Work to complete: Count the lines in the items below that contain the word "resolution". Reply with the number alone.

━━━━━ Given records ━━━━━

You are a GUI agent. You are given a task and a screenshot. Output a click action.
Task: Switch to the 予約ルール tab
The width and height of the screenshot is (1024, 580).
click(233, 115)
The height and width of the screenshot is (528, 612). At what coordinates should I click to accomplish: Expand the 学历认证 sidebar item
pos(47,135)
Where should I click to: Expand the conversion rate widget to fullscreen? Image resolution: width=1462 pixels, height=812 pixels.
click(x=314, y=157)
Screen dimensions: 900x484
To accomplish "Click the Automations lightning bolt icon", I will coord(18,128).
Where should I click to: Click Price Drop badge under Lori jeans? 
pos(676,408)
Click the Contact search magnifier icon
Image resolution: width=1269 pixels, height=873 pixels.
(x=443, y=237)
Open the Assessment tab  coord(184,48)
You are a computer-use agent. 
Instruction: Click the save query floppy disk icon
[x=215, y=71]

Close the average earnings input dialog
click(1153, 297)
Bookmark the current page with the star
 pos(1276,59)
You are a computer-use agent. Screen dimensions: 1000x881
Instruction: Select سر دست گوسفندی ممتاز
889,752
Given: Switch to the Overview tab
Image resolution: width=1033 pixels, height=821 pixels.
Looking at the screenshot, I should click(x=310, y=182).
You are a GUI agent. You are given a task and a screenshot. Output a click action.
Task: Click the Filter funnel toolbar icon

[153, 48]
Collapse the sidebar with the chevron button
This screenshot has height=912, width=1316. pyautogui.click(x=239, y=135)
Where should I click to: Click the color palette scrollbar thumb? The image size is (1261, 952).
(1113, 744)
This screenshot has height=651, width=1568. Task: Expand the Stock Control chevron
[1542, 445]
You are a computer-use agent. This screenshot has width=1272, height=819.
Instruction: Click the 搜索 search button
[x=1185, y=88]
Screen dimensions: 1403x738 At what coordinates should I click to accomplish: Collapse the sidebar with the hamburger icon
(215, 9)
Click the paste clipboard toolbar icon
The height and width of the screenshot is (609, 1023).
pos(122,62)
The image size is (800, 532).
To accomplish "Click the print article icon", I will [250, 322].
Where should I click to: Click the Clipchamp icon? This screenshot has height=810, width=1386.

━━━━━

Finished answer: 3